BEGIN Data listing

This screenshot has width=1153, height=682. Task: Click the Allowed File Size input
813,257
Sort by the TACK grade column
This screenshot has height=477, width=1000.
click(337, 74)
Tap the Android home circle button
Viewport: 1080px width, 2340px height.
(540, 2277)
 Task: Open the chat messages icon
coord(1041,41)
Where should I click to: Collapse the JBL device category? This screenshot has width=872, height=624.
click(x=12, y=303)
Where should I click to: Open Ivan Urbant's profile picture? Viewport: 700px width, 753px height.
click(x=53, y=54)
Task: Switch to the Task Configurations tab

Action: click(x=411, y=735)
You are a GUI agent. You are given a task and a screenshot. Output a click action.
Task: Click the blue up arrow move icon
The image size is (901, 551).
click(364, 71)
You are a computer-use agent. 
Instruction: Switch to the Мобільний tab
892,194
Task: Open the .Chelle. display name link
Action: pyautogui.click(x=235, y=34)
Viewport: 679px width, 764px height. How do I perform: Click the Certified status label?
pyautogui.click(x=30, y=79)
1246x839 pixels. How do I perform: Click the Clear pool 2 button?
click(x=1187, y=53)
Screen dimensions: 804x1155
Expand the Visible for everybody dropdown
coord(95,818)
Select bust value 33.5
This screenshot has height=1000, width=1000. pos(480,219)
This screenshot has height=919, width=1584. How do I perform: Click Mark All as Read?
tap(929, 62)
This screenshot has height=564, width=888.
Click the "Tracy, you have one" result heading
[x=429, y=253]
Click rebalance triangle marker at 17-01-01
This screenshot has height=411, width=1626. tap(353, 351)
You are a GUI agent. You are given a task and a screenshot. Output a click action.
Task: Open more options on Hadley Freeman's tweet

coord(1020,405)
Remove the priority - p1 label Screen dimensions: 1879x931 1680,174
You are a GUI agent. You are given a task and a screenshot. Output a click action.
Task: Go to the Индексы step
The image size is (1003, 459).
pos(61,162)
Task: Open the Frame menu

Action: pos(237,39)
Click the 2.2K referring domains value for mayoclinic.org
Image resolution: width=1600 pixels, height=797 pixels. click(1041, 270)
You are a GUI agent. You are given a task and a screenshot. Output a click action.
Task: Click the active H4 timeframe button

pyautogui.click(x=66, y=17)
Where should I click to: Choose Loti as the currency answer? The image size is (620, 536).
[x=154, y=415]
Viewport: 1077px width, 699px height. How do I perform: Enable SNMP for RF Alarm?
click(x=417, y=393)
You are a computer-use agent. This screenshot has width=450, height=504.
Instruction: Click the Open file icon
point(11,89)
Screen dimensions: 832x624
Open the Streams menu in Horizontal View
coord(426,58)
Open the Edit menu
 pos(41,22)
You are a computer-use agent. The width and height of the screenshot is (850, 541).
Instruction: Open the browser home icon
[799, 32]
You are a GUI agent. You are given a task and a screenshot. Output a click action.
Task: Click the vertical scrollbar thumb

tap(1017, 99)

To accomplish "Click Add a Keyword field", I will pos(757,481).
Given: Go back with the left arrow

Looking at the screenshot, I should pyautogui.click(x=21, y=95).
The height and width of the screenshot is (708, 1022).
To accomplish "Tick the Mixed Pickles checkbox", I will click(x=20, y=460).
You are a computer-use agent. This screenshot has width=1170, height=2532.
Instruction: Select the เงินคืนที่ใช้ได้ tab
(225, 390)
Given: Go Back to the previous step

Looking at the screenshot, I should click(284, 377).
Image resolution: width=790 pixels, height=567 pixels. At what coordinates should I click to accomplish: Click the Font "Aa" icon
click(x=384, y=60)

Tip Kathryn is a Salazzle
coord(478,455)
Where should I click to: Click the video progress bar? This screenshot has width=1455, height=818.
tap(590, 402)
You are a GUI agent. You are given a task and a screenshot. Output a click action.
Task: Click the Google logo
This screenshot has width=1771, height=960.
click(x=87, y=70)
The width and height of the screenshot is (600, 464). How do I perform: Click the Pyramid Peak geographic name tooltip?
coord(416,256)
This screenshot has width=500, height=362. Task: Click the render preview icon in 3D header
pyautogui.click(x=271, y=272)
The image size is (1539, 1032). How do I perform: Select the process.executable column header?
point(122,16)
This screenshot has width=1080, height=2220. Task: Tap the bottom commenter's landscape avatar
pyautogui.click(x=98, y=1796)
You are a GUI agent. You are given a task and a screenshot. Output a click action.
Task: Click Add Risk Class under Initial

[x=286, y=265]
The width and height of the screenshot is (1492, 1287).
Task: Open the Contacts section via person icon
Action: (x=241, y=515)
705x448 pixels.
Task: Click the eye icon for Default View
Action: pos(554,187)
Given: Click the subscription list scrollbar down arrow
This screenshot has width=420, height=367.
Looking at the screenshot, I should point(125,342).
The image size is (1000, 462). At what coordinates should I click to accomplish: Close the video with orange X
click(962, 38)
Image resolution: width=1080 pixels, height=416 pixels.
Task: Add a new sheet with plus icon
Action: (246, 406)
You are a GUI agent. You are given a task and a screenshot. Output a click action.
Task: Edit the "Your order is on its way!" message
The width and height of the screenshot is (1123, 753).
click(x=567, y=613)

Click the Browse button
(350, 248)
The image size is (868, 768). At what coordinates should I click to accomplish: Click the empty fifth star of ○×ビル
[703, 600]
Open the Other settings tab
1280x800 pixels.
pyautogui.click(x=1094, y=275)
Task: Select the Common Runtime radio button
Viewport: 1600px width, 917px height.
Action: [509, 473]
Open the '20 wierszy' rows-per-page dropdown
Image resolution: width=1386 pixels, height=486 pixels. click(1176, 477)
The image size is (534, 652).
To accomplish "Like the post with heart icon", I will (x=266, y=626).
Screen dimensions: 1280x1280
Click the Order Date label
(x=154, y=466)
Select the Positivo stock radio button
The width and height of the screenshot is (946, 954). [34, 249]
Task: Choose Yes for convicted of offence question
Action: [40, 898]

END Data listing

**About this exercise**
Whenever "dimensions" occurs in a line of the entries, copy that line.

**Answer section**
Screen dimensions: 804x1155
Remove the priority - p1 label Screen dimensions: 1879x931 1680,174
Screen dimensions: 832x624
Screen dimensions: 1280x1280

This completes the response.